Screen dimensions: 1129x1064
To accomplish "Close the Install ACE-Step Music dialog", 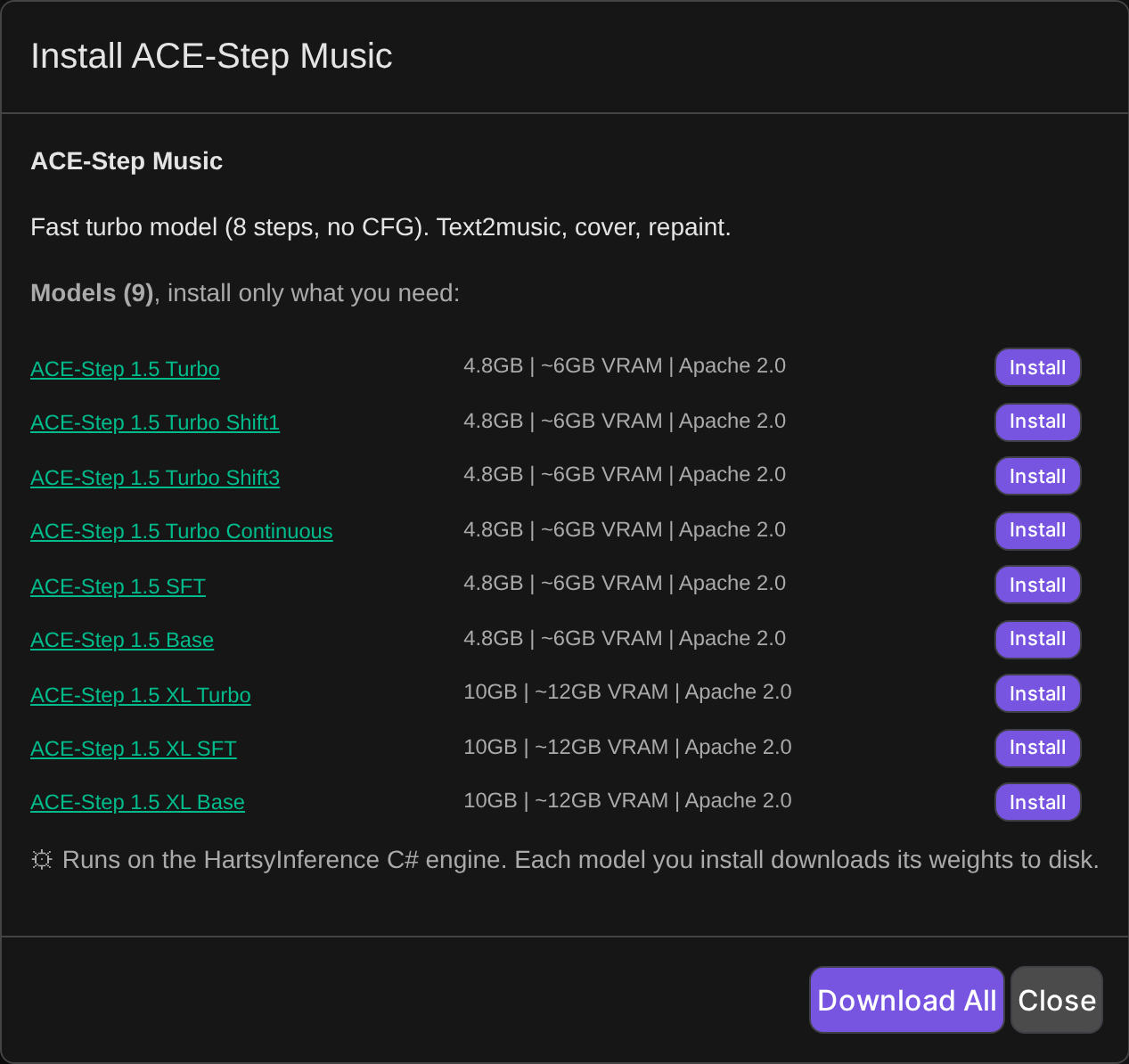I will click(1057, 1000).
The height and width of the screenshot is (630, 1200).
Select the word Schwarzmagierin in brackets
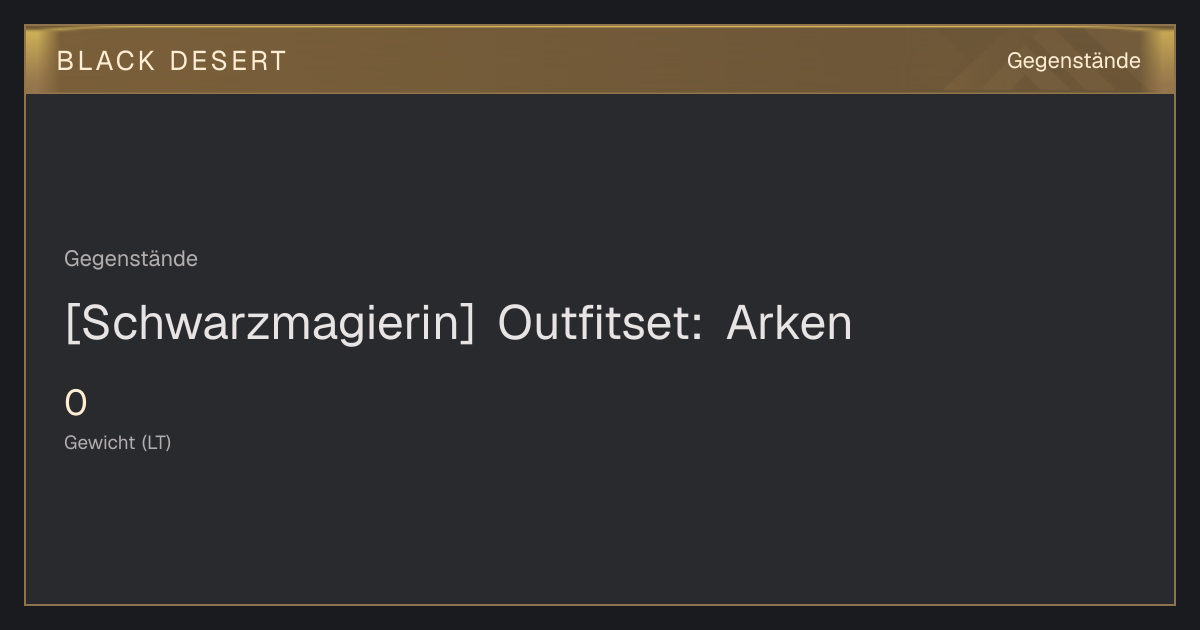pos(269,323)
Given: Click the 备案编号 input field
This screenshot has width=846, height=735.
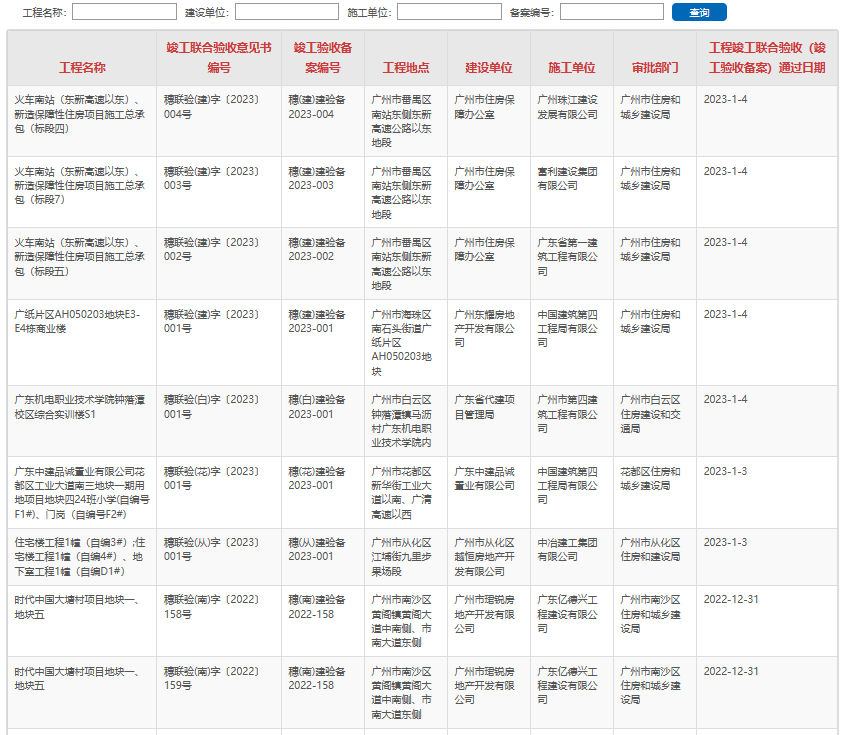Looking at the screenshot, I should point(613,12).
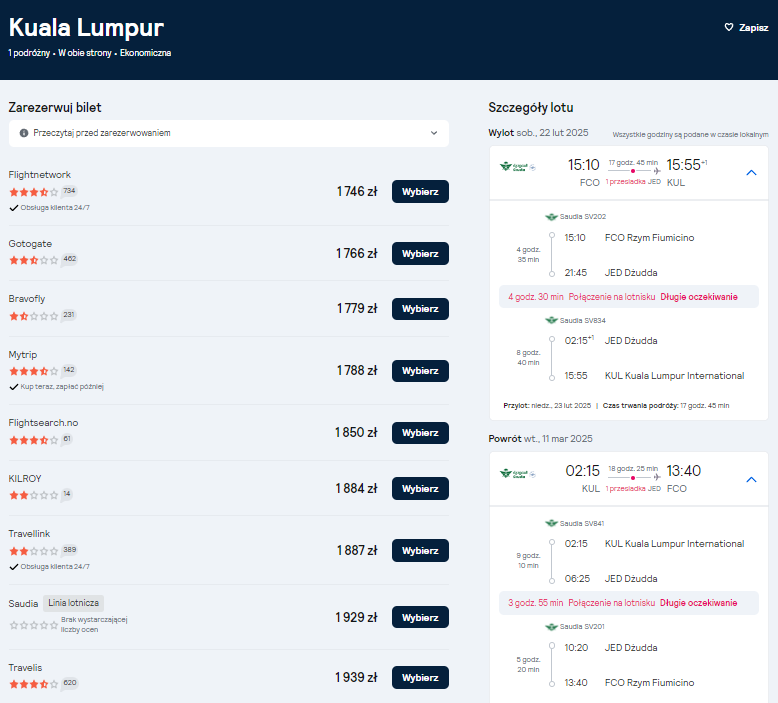The width and height of the screenshot is (778, 703).
Task: Click the info icon before Przeczytaj przed zarezerwowaniem
Action: 23,133
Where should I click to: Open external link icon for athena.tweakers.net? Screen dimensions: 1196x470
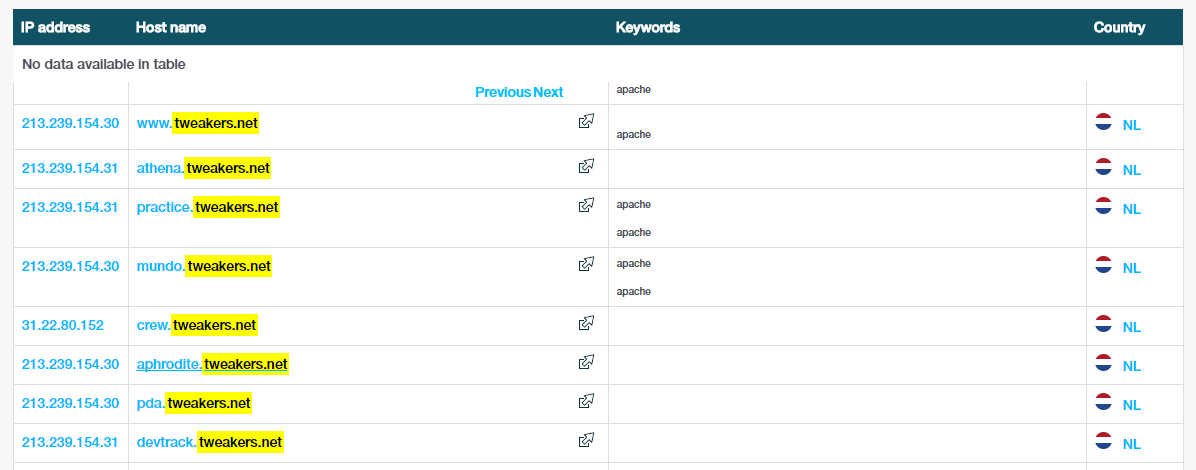pyautogui.click(x=586, y=166)
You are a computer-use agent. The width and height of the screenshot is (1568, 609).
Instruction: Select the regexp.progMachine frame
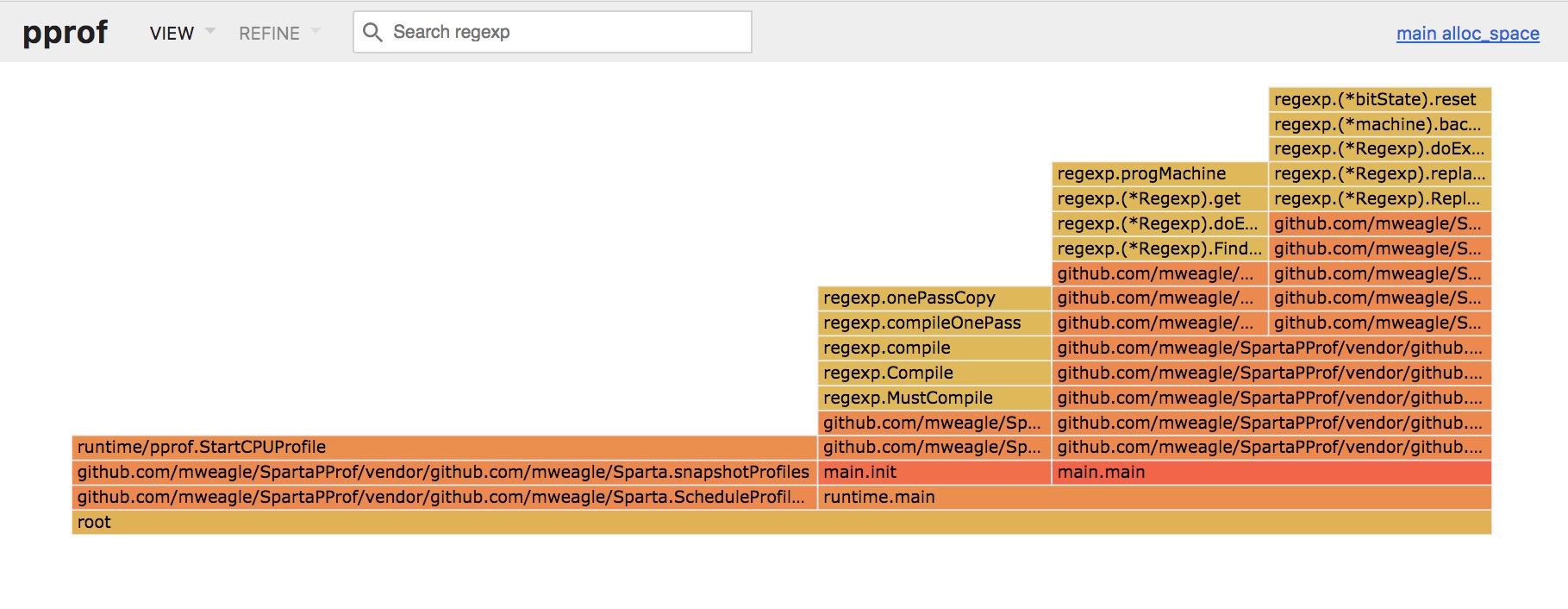1159,173
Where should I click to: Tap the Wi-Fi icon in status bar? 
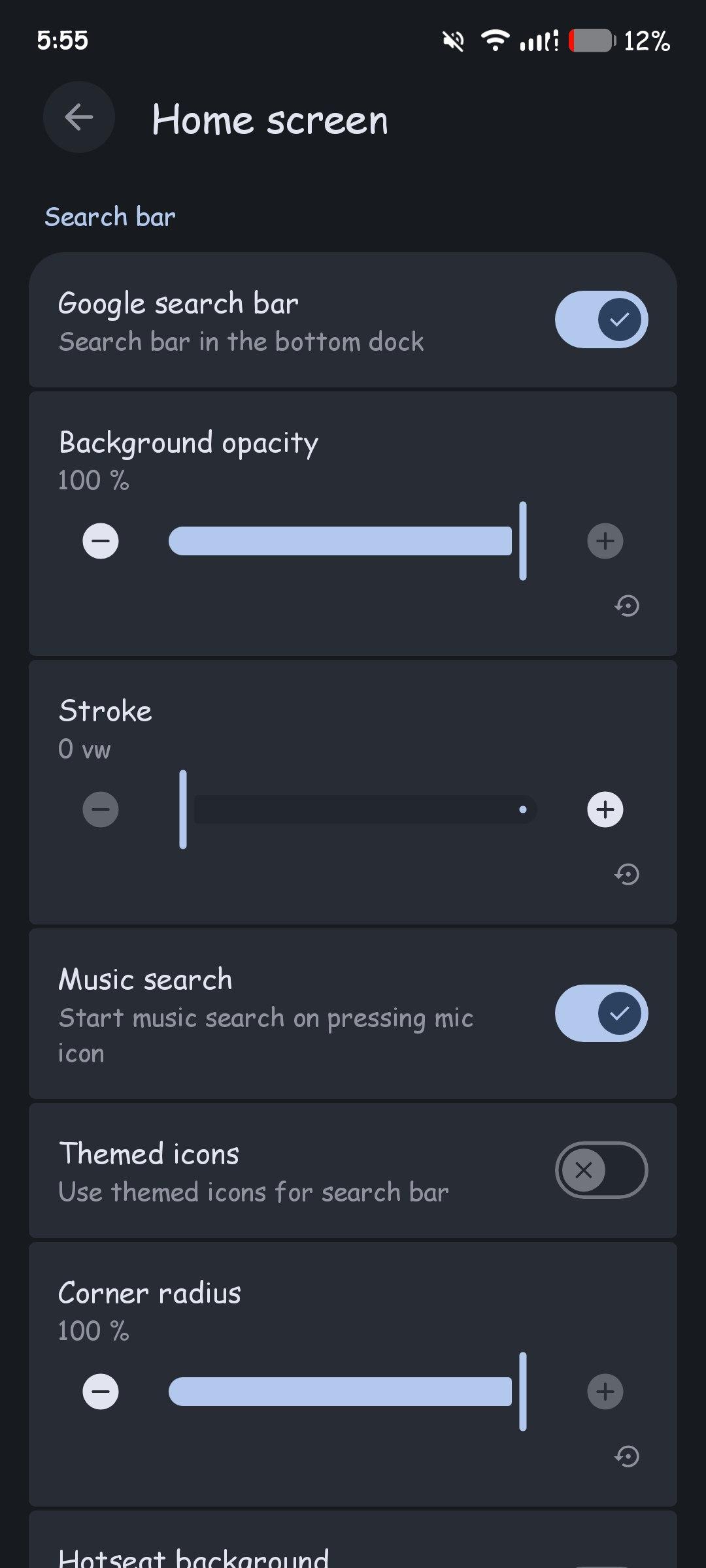[496, 41]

_ _ _ _

*TASK INSTRUCTIONS*. Nothing but the lines from the one containing "Where should I click to: Open" through the last line of the records should appear in the copy, exactly as written and without pictures.

*EXPECTED ANSWER*.
Where should I click to: Open external link icon for athena.tweakers.net? Screen dimensions: 1196x470
pyautogui.click(x=586, y=166)
You are a computer-use agent. The width and height of the screenshot is (1568, 609).
Instruction: Select the regexp.progMachine frame
1159,173
Where should I click to: Tap the Wi-Fi icon in status bar? 
[496, 41]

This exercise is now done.